Vous n'ignorez certainement pas qu'il y a embargo contre les produits au lait cru. J'ai suivi par hasard deux émissions sur France 5 qui évoquaient ce sujet sous forme de reportages réalisés ailleurs que sur notre territoire. Fort intéressants ces voyages dans des pays éloignés tels que les USA ou le Canada.

 

J'ai ainsi découvert qu'à New-york il existait un magasin de fromages au lait cru importés de France. Apparemment, ceux qui tiennent ce magasin sont plutôt contents de leur réussite : les américains aiment nos fromages et, malgré le bio-terrorisme inventé par les politiques industrielles, leur palais ne semble point effarouché par l'absorption des camemberts, livarots et autres rigottes bien français. Le pari n'était pas gagné d'avance, et pourtant, c'est une sacrée réussite, même si les démarches à entreprendre sont fastidieuses car la suspicion demeure quant à nos produits non pasteurisés.
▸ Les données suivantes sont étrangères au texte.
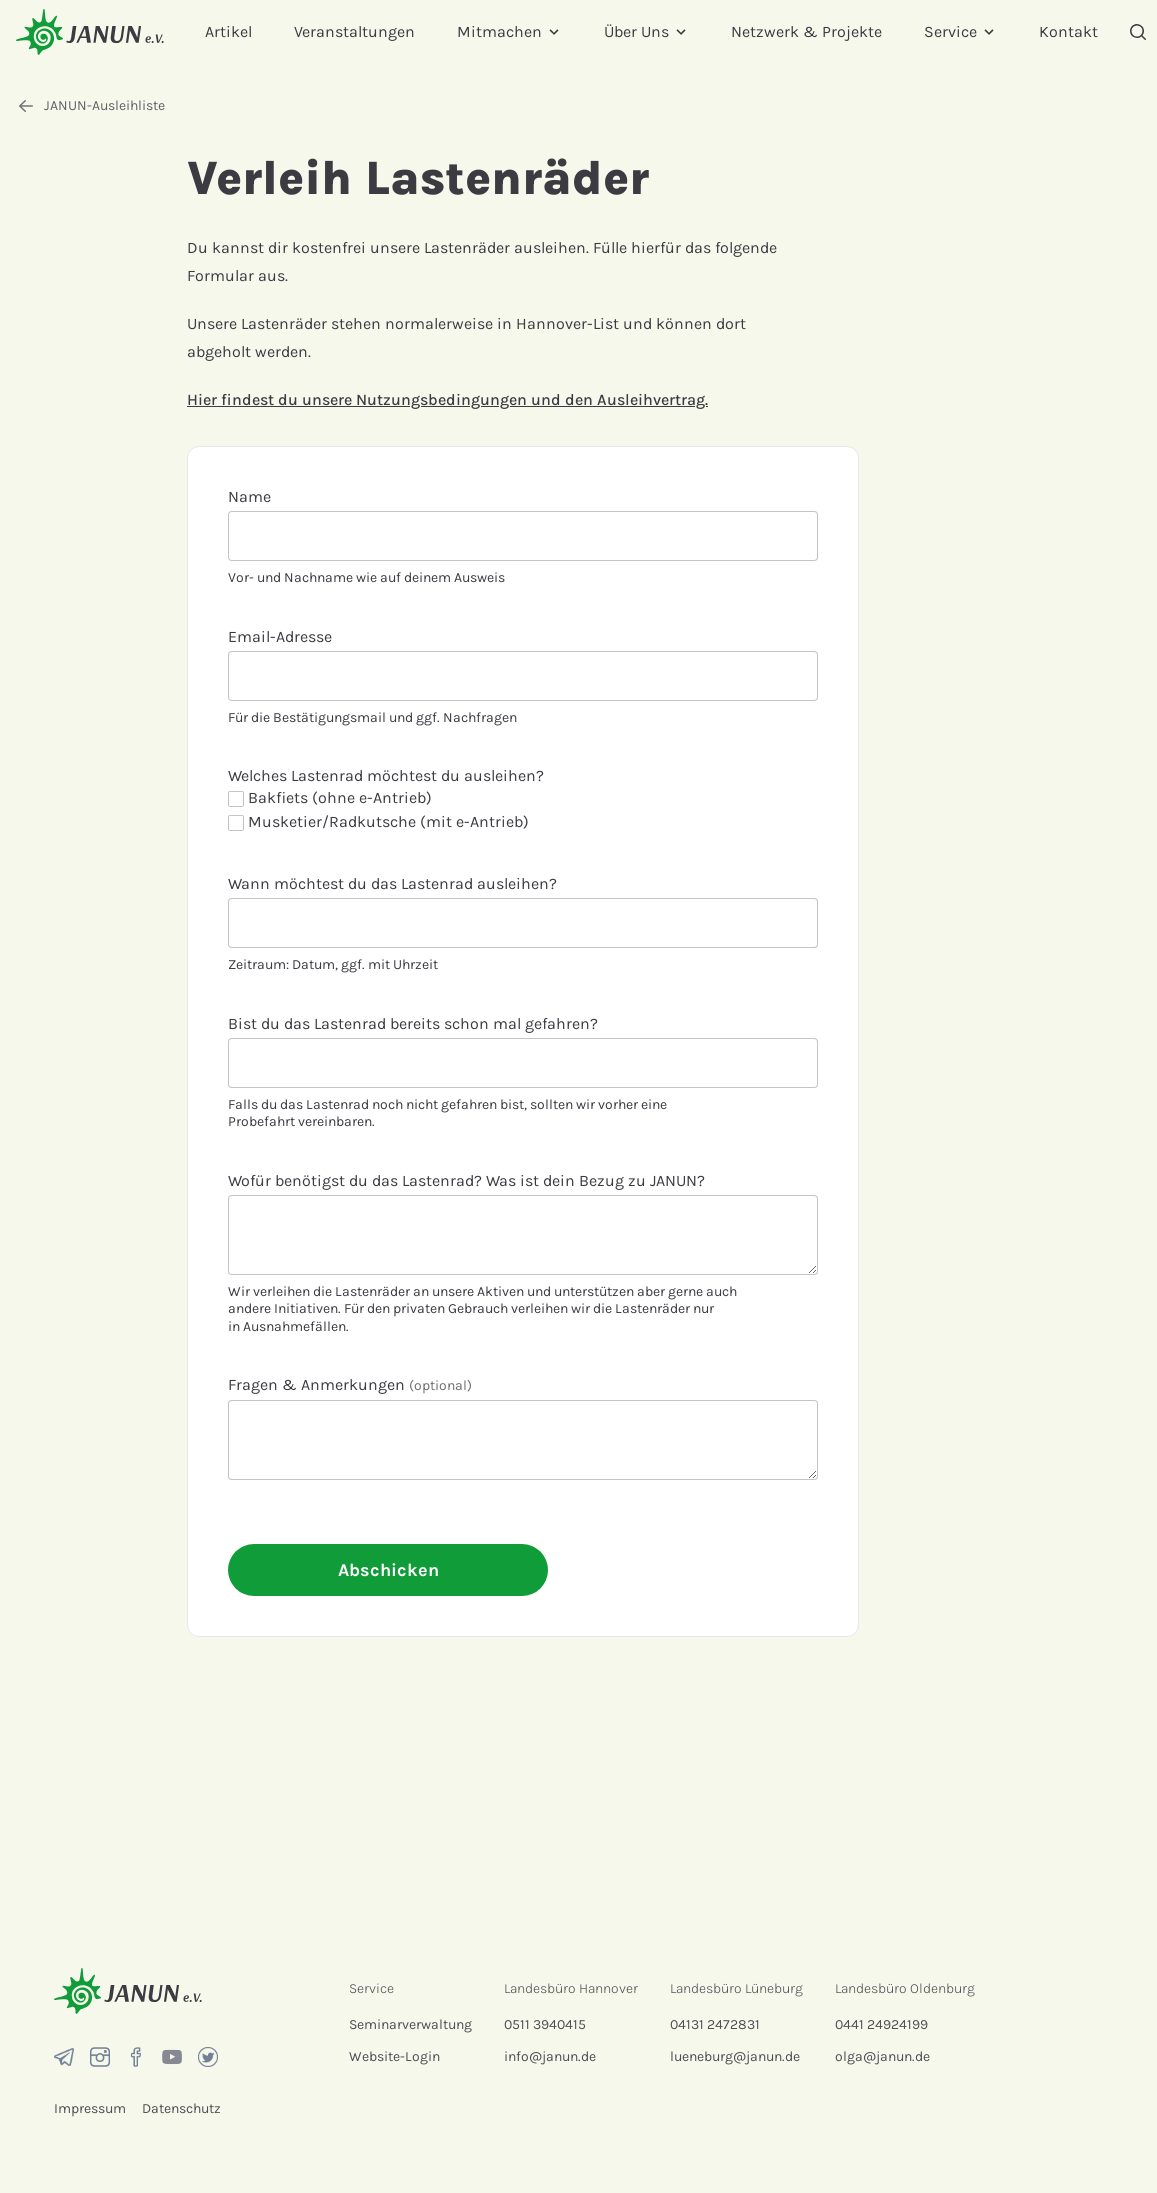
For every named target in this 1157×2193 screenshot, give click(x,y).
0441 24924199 (881, 2024)
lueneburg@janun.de (735, 2056)
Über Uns (646, 31)
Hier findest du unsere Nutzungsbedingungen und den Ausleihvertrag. (447, 399)
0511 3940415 (545, 2024)
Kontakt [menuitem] (1068, 31)
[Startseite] (90, 31)
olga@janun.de (882, 2056)
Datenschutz (181, 2108)
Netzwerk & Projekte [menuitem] (806, 31)
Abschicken (388, 1570)
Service (960, 31)
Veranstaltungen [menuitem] (354, 31)
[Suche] (1138, 32)
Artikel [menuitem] (228, 31)
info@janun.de (550, 2056)
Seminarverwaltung (410, 2024)
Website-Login (394, 2056)
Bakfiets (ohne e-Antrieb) (330, 797)
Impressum (90, 2108)
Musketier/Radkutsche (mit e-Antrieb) (378, 821)
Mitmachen (509, 31)
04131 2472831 (715, 2024)
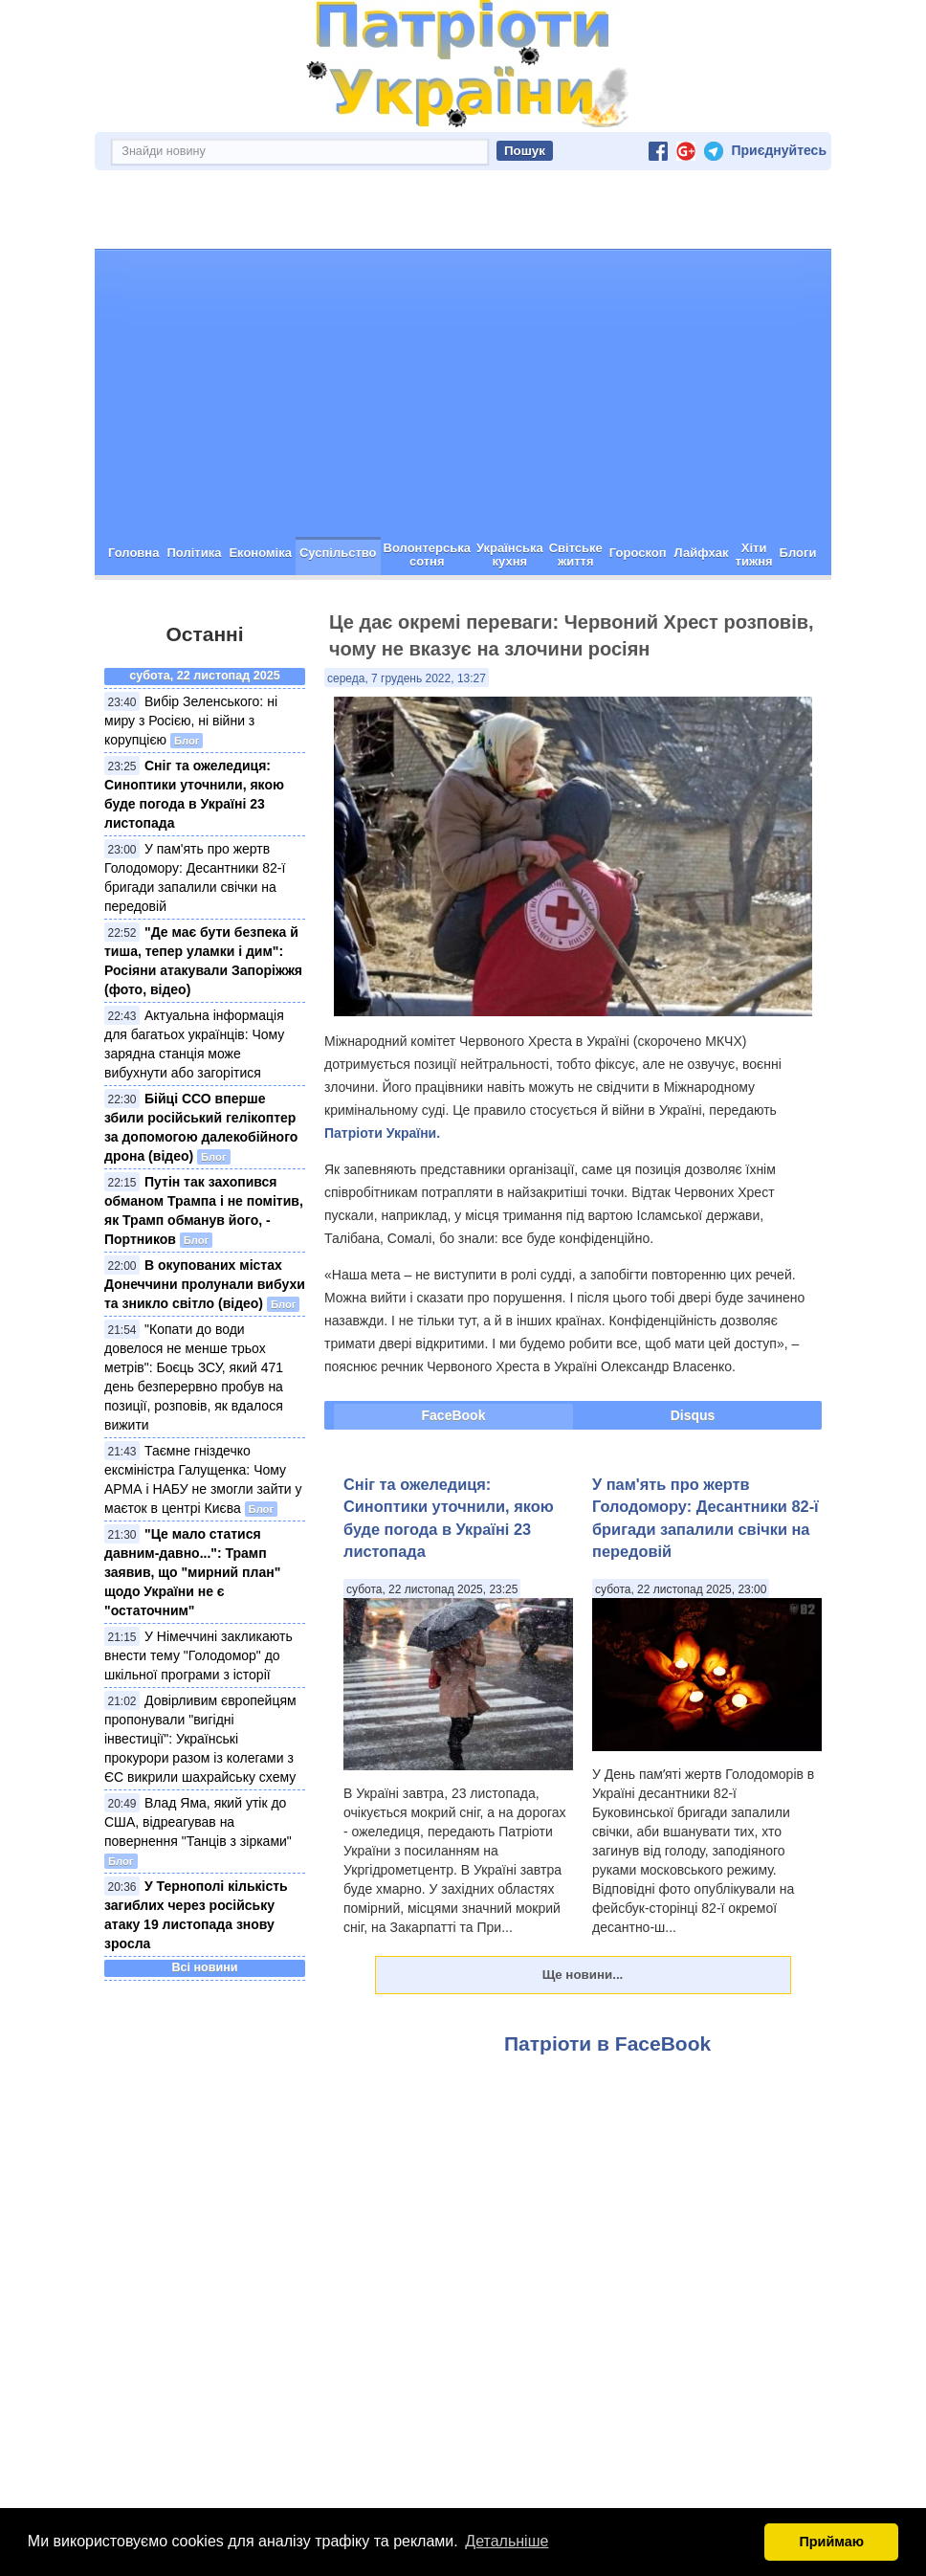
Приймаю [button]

Dans plusieurs états sont nés des magasins de même type et les clients ne se plaignent pas d'être malades grâce à nos produits. Bien au contraire : ils en redemandent.

Idem au Canada où s'ouvrent des fromageries dans lesquelles s'investissent des gens de nos terroirs qui exportent ainsi le savoir-faire ancestral typique de notre pays.

Comme quoi les idées reçues trouvent toujours une porte de sortie. Evidemment à force de patience et d'éducation du goût. Mais ça vaut le coup puisque les mentalités ultra hygiénistes semblent avoir emprunté la voie royale de la dégustation de ce qui fait partie de notre patrimoine.